Your task is to retype, exactly and only, the lines from the one containing "You are a computer-use agent." to the final line of the entries, leaving out all pictures.

Start of Block

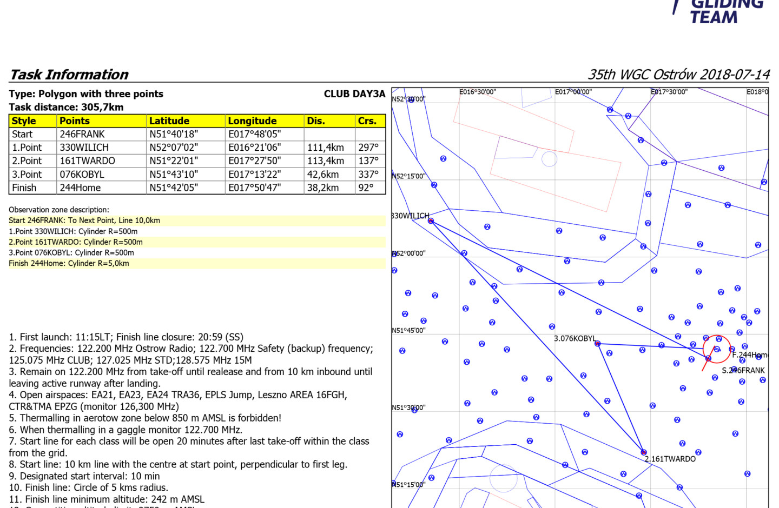This screenshot has width=779, height=508.
Task: Click the CLUB DAY3A label
Action: click(354, 94)
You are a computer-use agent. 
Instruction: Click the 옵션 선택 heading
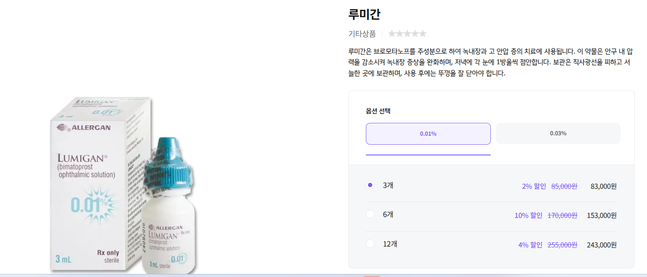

End of Block

Answer to the problem.
You are a computer-use agent. 
Instruction: Click the 옵션 선택 heading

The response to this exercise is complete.